I started baking the cakes which I was going to assemble into the edible Babel. I tried maintaining, but this was not home, and there was something of the feeling of a POW camp in the air. People were helpful to me, but it was a little solicitous. And all those guttteral whispers drove me crazy.

Wednesday, January 28.
In the (prison) kitchen I was building mon gateau, layering lemon walnut cake with pastry cream, when at nine inches high, all the fillings started gushing out the sides and it all began to collapse. I ran to the roll of wax paper, grabbed the end, and sped across the room with it in tow. When it was about twenty feet long, I ripped it off and circled that oozing thing, wrapping it like it was a cake mummy (Tutentorten). The Head Chef stood smiling in the shadows.

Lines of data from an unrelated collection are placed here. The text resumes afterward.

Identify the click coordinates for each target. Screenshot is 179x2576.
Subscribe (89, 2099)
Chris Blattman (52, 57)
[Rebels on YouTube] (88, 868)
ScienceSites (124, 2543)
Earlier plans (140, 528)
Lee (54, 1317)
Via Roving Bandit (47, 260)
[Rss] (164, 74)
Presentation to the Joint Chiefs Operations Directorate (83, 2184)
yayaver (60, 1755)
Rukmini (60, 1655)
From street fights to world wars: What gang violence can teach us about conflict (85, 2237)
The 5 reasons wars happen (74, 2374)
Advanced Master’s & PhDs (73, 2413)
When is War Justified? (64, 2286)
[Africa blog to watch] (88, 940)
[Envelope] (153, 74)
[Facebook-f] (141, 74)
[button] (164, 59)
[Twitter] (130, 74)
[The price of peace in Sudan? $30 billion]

There was my poor cake, being held together like an accident victim needing EMS. Sitting in the walk-in, I prayed for a miracle. I closed my eyes, clicked my rubber spatulas together three times and when next I looked, realizing that things had indeed remained the same, I settled into a neurotic funk.

Suddenly I awoke from my frigid stupor with an idea. I jettisoned myself to the hotel carpenter, gave him the copy of my groundplan, and had him build me a wood Babel. Then, on the runway wrapping around it I placed the layers of real cake I had already baked. Ready to decorate!

Friday, January 31.
(Note: My cakes in process look [a] not beautiful [b] awkward [c] crummy and [d] bizarre. Woulds't thou judge a Monet painting before it is fini? Non!). I'm rolling my very unfinished cake through the corridor of the hotel when Miss Ross, her bodyguards, her mink coat and sunglasses pass me by, glance at the gateau and disappear. Oy vey.

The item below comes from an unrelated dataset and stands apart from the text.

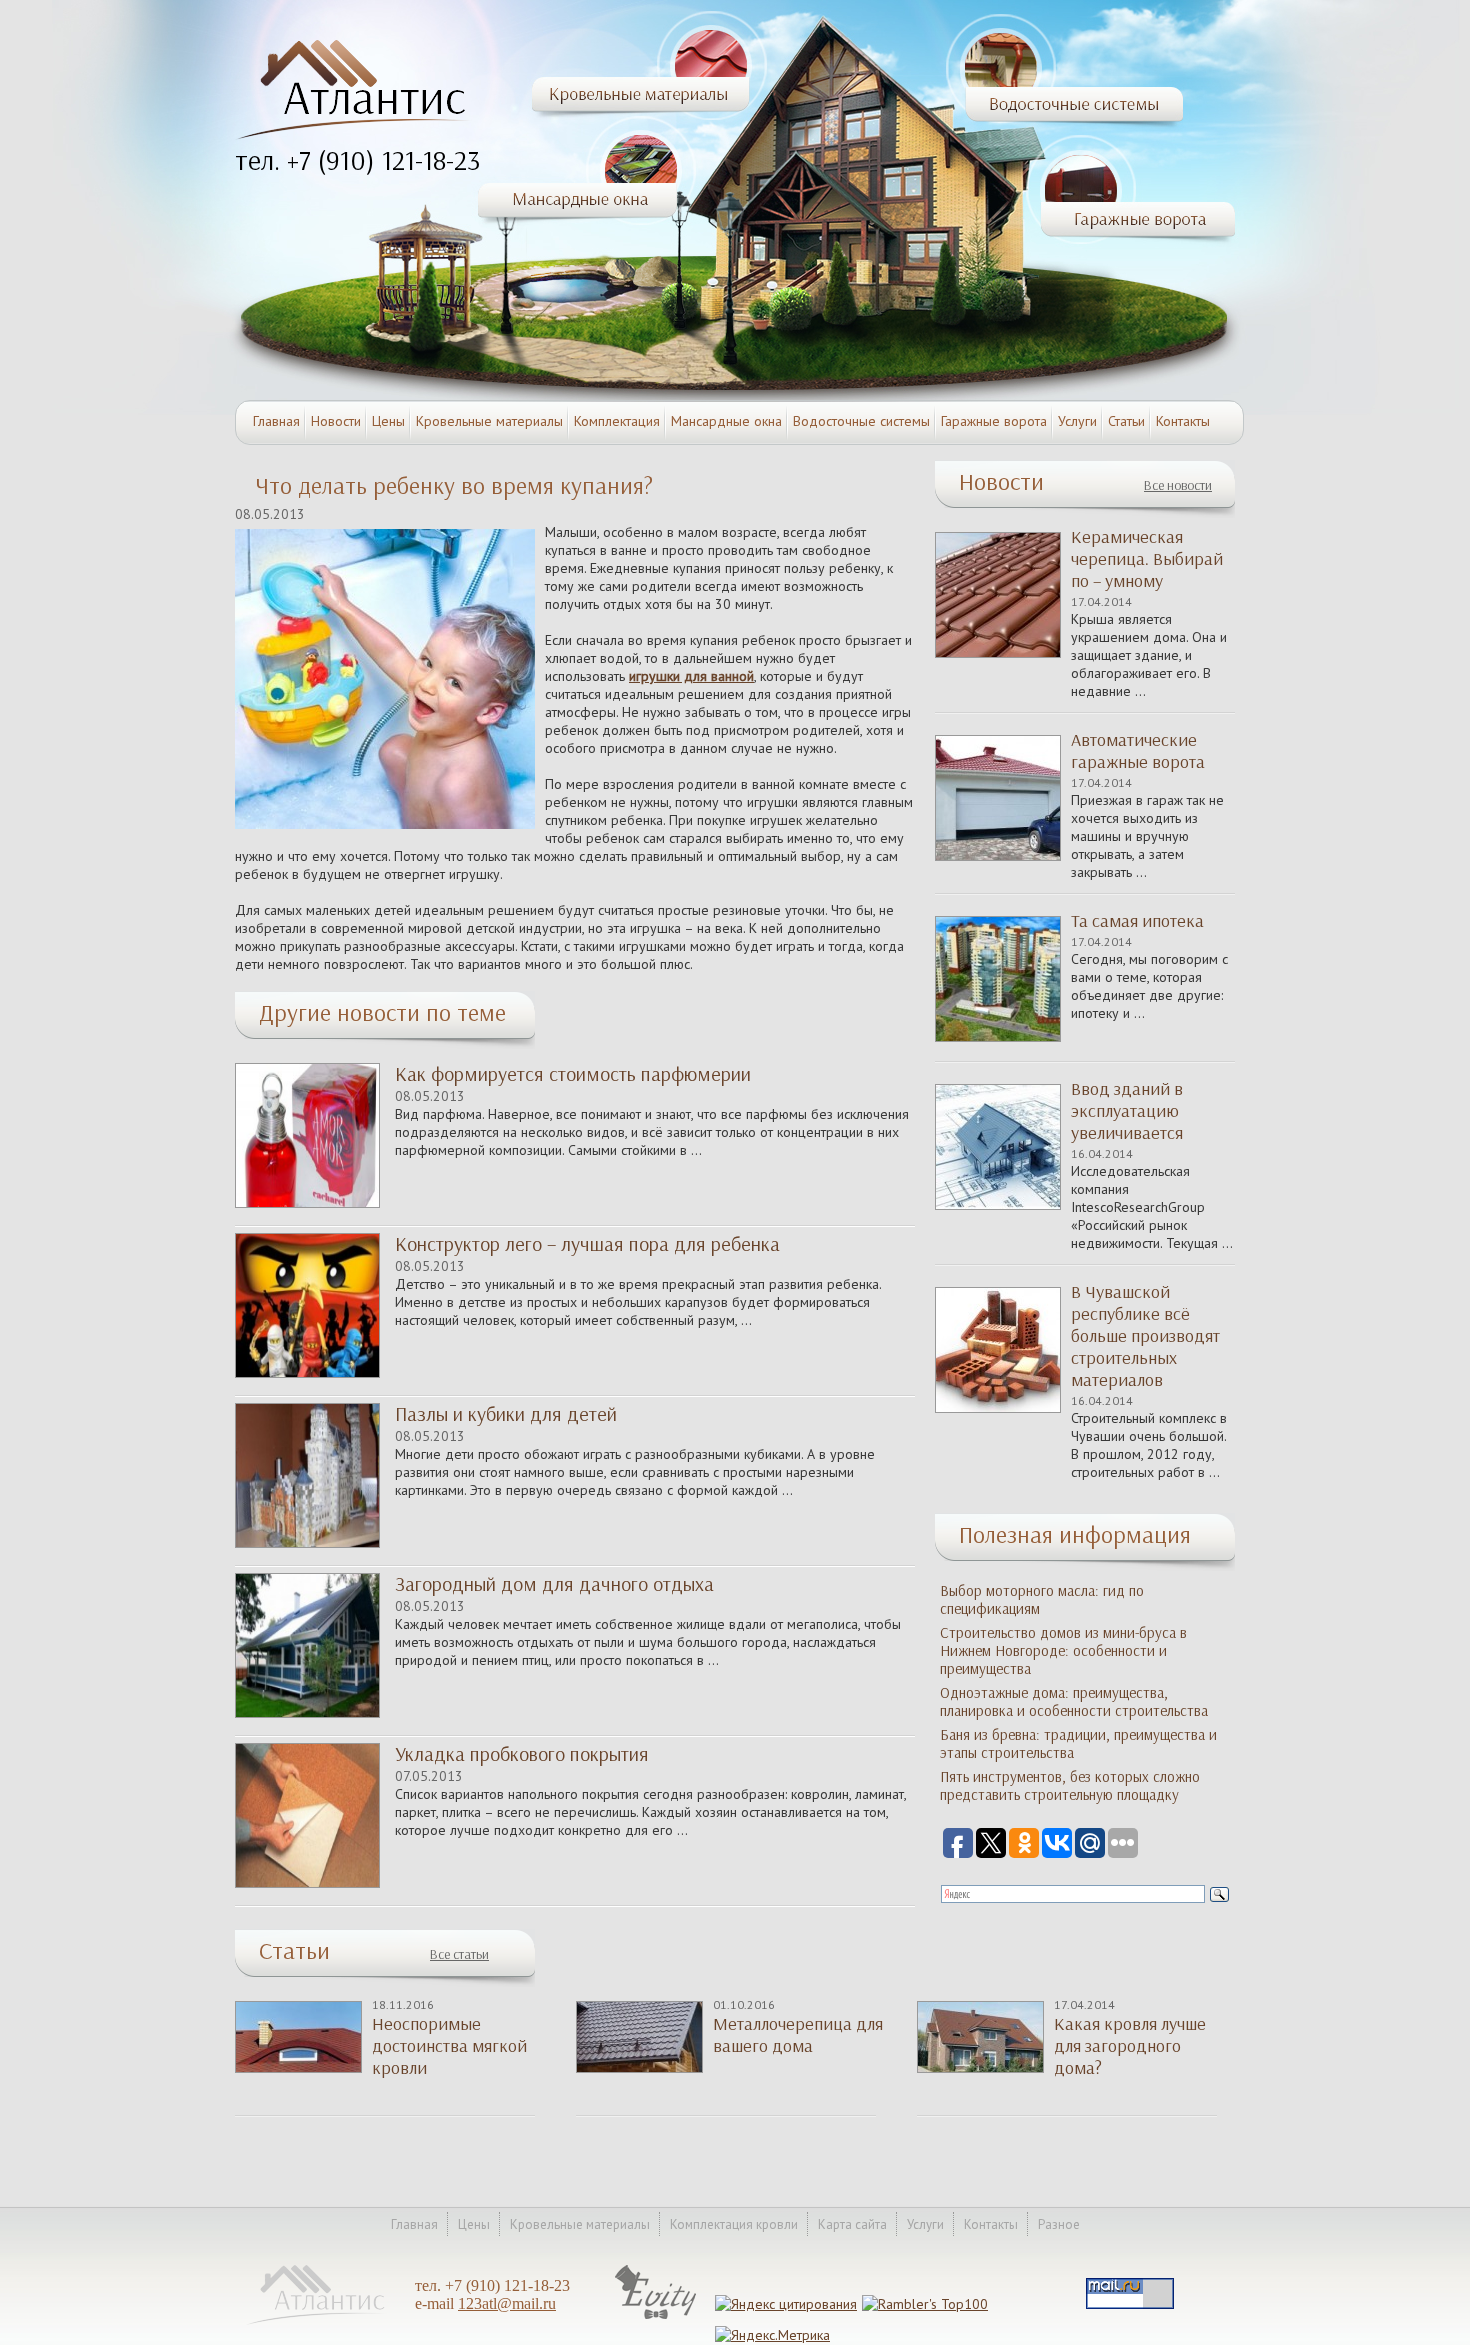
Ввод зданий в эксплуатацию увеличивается (1127, 1111)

Saturday, February 1. The Wedding Day.
I have been up all night decorating. I espy the pastry chefs across from where I am working, making something which looks surprisingly like a wedding cake. Freaking out (once again), I summon up the courage to inquire as to what they're doing. Unfortunately they tell me, "We are making a wedding cake for Miss Diana Ross."

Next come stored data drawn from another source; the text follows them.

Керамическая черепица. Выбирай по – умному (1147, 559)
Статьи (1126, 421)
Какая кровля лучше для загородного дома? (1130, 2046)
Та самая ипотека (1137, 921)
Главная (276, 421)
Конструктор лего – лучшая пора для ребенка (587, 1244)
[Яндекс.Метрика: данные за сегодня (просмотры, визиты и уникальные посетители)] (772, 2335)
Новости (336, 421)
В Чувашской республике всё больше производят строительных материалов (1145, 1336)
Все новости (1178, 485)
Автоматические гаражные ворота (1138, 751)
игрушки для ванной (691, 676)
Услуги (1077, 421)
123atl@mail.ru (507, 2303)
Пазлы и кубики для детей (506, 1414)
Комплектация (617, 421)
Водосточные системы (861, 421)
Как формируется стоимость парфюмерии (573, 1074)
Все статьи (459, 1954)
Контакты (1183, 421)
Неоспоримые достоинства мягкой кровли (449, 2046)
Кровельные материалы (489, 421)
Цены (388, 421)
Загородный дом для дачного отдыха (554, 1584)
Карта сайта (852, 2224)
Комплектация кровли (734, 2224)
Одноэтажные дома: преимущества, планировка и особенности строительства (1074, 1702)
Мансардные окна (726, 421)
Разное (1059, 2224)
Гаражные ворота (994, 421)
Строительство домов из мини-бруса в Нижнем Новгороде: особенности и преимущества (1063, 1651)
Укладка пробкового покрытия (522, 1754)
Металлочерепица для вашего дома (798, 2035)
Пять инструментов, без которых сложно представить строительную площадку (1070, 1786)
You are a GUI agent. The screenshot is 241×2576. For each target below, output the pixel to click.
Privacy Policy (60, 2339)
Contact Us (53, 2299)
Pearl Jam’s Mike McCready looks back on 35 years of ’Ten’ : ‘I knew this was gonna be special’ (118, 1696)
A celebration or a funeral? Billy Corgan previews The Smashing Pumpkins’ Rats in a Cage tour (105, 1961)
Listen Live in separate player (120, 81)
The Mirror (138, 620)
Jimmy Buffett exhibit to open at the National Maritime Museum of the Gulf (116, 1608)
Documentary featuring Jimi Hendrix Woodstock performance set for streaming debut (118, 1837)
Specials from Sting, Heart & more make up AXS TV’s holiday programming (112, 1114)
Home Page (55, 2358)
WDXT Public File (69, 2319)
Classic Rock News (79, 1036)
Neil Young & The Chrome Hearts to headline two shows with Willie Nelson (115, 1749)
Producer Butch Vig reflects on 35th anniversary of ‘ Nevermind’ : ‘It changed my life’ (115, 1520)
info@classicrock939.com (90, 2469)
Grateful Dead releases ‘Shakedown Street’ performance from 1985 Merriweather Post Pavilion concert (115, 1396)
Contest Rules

Now hear this. Miss Ross, who thought my cake looked too yellow that day in her sunglasses, wanted to have two cakes made, and during the reception, she was to be handed polaroids of both at which point she would choose. The great Diana Ross Wedding Cake Bakeoff.

The tension in this hotel was palpable. Determined beyond belief to make my cake spectacular, but near a nervous breakdown, I worked feverishly leaving a trail of edible gold dust behind me. Both cakes finished, the polaroids were taken.

The Wedding Night.
Drum roll. I won't keep you in suspense. I won. At the moment of my bittersweet victory, the owner of the hotel told me he thought if the guests ate my cake they would be poisoned by it. We had an argument. I had never argued with such an important person. I survived it though. I heard Miss Ross actually ate my cake (and lived) saying, while chewing (This is a direct quote), "Oh, it tastes wonderful." I have since had much psychotherapy, and am presently reasonably stable. I live in Santa Fe where things like this don't happen (Do they?).

I have learned one thing. If I'm in the shower, and the phone rings, I just go on singing.